When I first came to town to start covering news in Weaverville around 1999 for the Madison County Sentinel newspaper, the drug store was where Well-Bred Bakery is now. It had the feel of a 1940s pharmacy and soda fountain shop. It was complete with a well-worn soda fountain counter and it took you back to days gone by. There was lots of chrome on that ice cream bar with a big mirror behind the counter. I guess that was so you could watch yourself eat your ice cream and make sure none was left on your face.
Chuck Sprinkle was the owner and while the pharmacy was in Weaverville before Chuck owned it, it always seemed right for Chuck to be the owner. His family had close ties to the town with his granddad owning the drug store at one time, his dad being one of the local doctors and a passed town council member and his brother was the town manager for a short time and director of public works for decades in the town.

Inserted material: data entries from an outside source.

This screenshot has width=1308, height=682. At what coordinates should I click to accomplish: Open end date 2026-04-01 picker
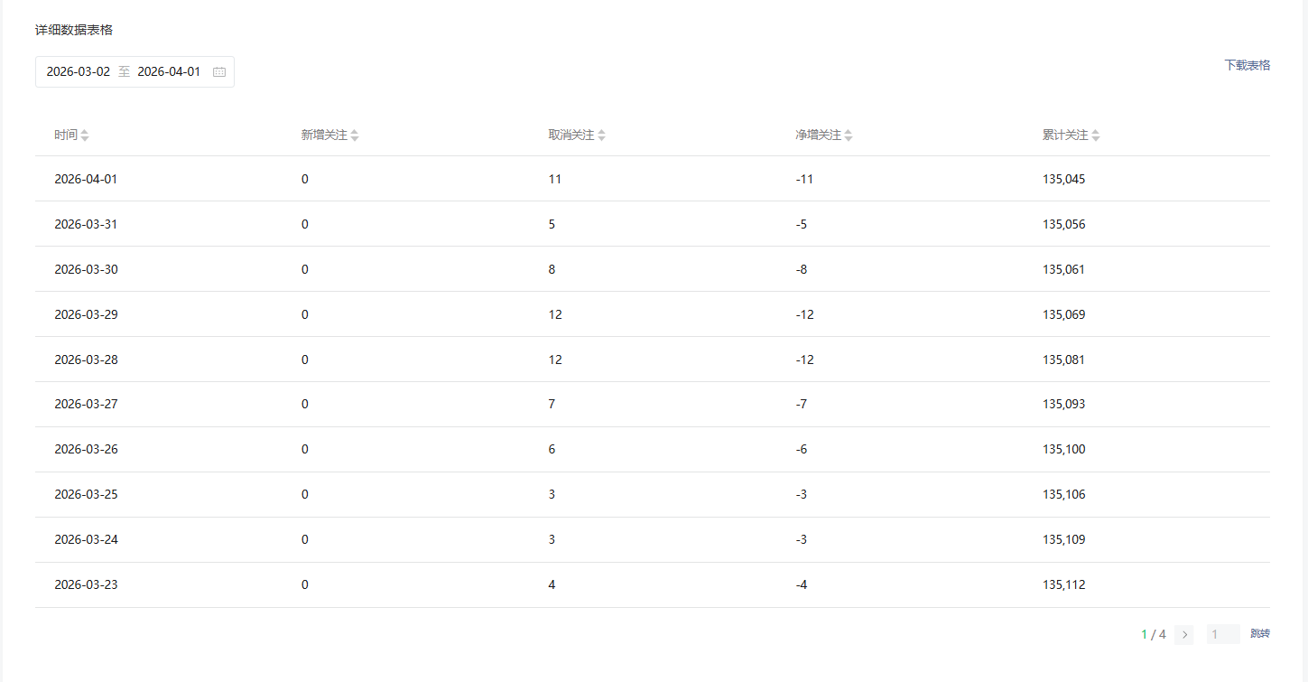click(x=169, y=72)
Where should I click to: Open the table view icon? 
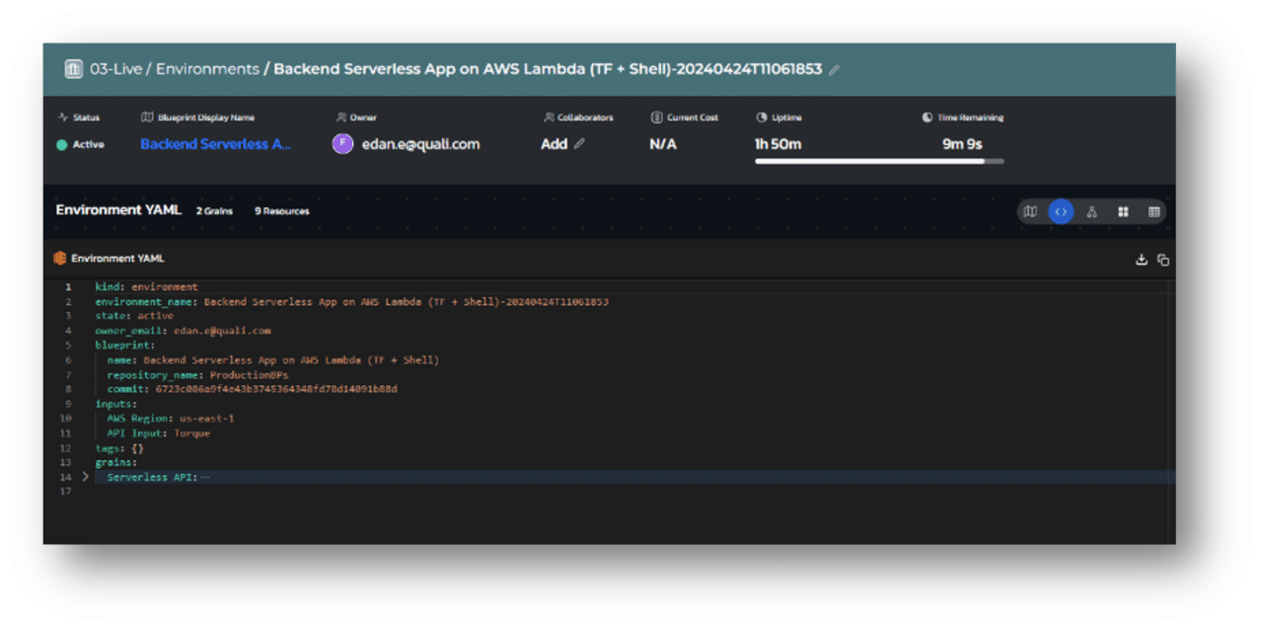click(x=1153, y=211)
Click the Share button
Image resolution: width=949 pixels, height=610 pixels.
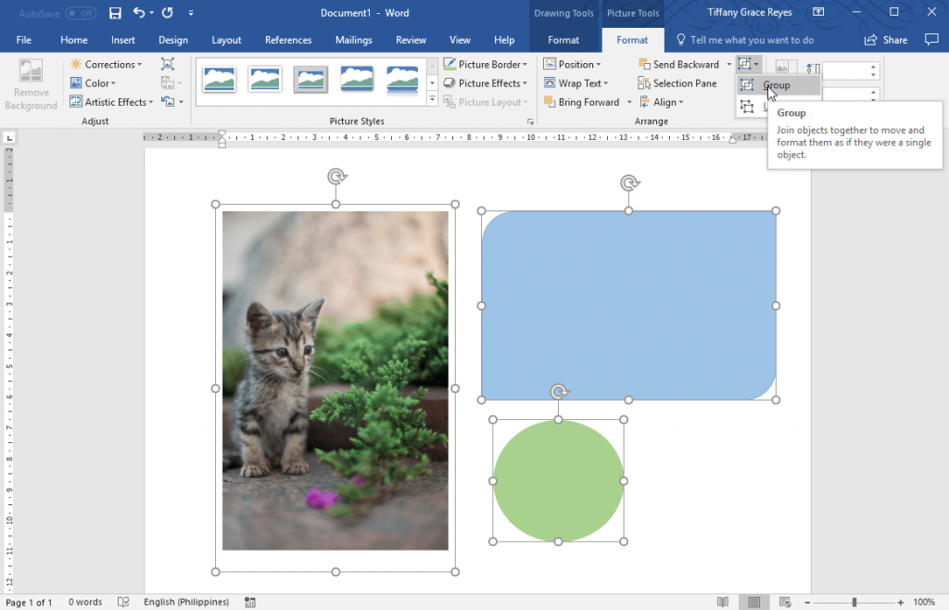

For me, the first change came when Chuck moved his store to the post office building, where it is located now in 2001. The character of the drug store changed from the 1940s to more like the 1970s, but the nice friendly service remained the same. The hometown feel was still there.
Then a few years ago, Chuck sold to Smith Pharmacy. Because Smith had roots in the area and looked like the company to keep the pharmacy going with that hometown feel, including the ice cream counter. However, it was not to be and now prescriptions of the longtime client of the local pharmacy has been sold off to Walgreens.
While Weaverville Pharmacy has been an advertiser for years with the paper, I’ve also been a customer of theirs getting my drug needs as well as my ice cream fix at their counters. It’s sad to see them go as I hate to deal with a big chain pharmacy. I live in Madison County, so maybe I hand off my business to another small town pharmacy.
The big chain pharmacy seems so impersonal to me. I could always go in at Weaverville and ask about people’s families and how they were doing. Talk a little town politics and even talk conspiracy theories with at least one of the staff members.
That’s not going to happen with CVS or Walgreens and certainly not at Walmart. No, it’s definitely the end of a multi-decade era for people in Weaverville. Maybe now’s a good time to try and kick my drug habit…I know, check with my doctor first.